MCP servers are configured through mcpConfig. Both servers and legacy mcpServers shapes are accepted. URL-based servers default to streamable-http; stdio servers require a command.

const runtime = createRuntime({
  mcpConfig: {
    servers: {
      search: {
        url: 'https://example.com/mcp',
        headers: {
          Authorization: `Bearer ${process.env.MCP_TOKEN}`,
        },
      },
    },
  },
});

Skills are discovered from configured skillRoots and loaded through the load_skill built-in. Later skill roots have higher precedence when duplicate skill ids are found.
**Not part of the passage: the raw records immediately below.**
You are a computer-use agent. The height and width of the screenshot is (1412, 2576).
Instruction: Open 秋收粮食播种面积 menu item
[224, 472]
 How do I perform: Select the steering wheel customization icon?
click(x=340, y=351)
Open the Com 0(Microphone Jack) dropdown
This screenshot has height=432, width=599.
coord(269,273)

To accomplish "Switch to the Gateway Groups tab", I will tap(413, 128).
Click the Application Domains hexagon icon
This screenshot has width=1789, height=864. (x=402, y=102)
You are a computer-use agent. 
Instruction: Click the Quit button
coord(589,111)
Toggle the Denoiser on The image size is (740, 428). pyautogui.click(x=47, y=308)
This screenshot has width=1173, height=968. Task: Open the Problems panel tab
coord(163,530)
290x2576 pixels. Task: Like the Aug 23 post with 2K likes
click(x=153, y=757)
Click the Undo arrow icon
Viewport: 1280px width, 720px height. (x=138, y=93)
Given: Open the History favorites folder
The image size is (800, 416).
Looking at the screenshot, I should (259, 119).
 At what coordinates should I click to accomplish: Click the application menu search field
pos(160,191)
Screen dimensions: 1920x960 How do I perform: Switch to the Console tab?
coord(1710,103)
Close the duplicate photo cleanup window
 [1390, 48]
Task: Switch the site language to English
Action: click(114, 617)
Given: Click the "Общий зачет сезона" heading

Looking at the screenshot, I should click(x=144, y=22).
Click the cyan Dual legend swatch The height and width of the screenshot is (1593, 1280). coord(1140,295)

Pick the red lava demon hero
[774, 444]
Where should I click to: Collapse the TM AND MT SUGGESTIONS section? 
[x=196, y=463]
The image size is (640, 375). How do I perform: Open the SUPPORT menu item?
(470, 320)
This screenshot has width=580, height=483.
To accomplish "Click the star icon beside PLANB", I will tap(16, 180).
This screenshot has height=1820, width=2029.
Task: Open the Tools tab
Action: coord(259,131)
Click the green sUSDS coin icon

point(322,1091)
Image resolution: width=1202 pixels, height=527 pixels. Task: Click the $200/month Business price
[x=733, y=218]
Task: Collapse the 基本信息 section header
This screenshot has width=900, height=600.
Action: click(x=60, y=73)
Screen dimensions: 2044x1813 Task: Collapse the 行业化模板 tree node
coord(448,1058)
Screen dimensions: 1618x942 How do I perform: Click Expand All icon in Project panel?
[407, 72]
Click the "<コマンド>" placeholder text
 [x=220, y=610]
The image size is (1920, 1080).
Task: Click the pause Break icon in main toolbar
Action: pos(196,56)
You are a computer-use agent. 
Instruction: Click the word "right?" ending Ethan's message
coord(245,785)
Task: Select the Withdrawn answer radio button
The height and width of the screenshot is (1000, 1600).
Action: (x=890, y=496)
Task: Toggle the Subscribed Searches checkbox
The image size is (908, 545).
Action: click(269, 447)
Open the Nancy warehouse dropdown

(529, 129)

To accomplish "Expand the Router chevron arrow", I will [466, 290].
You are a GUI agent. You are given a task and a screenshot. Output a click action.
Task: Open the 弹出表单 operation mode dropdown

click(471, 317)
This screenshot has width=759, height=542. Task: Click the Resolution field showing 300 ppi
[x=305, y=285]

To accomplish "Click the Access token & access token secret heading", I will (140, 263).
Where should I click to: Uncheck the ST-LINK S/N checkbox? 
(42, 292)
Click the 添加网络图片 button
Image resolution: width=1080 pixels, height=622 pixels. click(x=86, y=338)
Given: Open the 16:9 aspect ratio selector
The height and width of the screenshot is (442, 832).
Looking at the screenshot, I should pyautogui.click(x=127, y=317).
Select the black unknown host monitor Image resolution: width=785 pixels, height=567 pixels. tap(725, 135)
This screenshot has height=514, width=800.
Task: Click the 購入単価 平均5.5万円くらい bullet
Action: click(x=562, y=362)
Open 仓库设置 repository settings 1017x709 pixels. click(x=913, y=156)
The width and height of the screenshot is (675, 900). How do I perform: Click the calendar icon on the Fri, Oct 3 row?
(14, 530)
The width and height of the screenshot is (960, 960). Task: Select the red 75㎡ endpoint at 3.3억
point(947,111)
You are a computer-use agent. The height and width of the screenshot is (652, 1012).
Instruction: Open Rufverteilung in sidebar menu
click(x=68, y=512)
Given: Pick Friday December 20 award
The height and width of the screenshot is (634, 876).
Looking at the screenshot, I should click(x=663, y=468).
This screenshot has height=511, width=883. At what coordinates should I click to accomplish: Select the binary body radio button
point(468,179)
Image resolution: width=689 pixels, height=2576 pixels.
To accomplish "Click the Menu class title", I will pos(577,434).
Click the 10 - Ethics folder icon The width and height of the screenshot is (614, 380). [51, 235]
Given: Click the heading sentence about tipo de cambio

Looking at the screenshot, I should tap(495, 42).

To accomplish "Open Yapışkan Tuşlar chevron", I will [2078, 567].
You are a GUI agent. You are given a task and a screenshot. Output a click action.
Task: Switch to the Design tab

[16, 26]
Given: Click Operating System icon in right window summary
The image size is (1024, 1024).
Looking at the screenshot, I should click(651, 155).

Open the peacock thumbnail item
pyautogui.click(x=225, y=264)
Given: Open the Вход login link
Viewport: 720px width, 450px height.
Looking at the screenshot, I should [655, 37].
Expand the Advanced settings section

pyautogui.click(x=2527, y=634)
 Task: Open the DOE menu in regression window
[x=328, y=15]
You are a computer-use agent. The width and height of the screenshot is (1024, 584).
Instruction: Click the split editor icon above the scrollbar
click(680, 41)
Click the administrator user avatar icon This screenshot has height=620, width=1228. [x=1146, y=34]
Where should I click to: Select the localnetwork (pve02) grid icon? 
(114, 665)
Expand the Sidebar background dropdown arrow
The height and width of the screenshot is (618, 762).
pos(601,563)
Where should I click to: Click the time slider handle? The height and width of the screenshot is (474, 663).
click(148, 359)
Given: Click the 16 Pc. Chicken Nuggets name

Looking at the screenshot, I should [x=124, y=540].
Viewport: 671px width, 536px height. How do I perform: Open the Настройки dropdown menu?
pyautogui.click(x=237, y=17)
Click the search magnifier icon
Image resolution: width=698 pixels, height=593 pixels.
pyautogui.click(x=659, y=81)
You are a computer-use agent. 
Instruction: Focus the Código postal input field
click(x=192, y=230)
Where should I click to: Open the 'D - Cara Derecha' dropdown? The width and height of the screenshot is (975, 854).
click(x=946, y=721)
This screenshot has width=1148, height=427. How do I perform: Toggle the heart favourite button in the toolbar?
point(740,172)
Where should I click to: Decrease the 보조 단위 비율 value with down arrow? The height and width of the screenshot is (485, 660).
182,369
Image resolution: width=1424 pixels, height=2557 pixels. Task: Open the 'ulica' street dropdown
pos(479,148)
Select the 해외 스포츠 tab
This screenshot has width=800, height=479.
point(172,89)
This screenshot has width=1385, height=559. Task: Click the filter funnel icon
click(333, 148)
Skills add instruction context. They are not executable tools.

Web Search

Pass webSearch per call:

const response = await generate({
  provider: 'openai',
  model: 'gpt-5',
  providers: {
    openai: {
      apiKey: process.env.OPENAI_API_KEY!,
    },
  },
  messages: [
    { role: 'user', content: 'Use current public information to answer.' },
  ],
  webSearch: {
    searchContextSize: 'medium',
  },
});

Provider behavior:

  • openai, anthropic, and google receive provider-native web search options
  • azure, openai-compatible, xai, and ollama ignore unsupported web search on the current chat path and return a web_search_ignored warning
  • Gemini Google Search grounding is not combined with function calling; when both tools and webSearch are requested for google, tools win and web search is ignored with a warning
  • searchContextSize is forwarded for OpenAI-style requests and ignored by Anthropic and Gemini

Cleanup

Call runtime.dispose() when a runtime owns MCP clients:

const runtime = createRuntime({ mcpConfig });

try {
  await runtime.complete(request);
} finally {
  await runtime.dispose();
}

The host still owns temporary workspaces, transcript persistence, app-specific registries, and any resources it injected into the runtime.

Local Development

npm run build
npm run check
npm test

Useful scripts:

  • npm run build compiles src/ into dist/
  • npm run check runs TypeScript without emitting files
  • npm test runs the Vitest suite in tests/llm
  • npm run test:watch runs Vitest in watch mode
  • npm run test:e2e runs the live provider showcase
  • npm run test:e2e:dry-run validates showcase wiring without live provider calls
  • npm run test:e2e:azure runs Azure live-provider coverage
  • npm run test:e2e:azure:dry-run validates Azure showcase wiring
  • npm run test:e2e:gemini runs Gemini live-provider coverage
  • npm run test:e2e:gemini:dry-run validates Gemini showcase wiring
  • npm run test:e2e:turn-loop runs runtime completion showcase coverage
  • npm run test:e2e:turn-loop:dry-run validates turn-loop showcase wiring
  • npm run test:e2e:hardening runs deterministic hardening coverage without a live provider
  • npm run test:e2e:host-owned runs deterministic host-owned tool-call coverage without a live provider
  • npm run test:e2e:host-owned:gemini runs the host-owned tool-call coverage against Gemini 2.5 Flash by default

Live showcase runners expect a repo-local .env with the relevant provider credentials.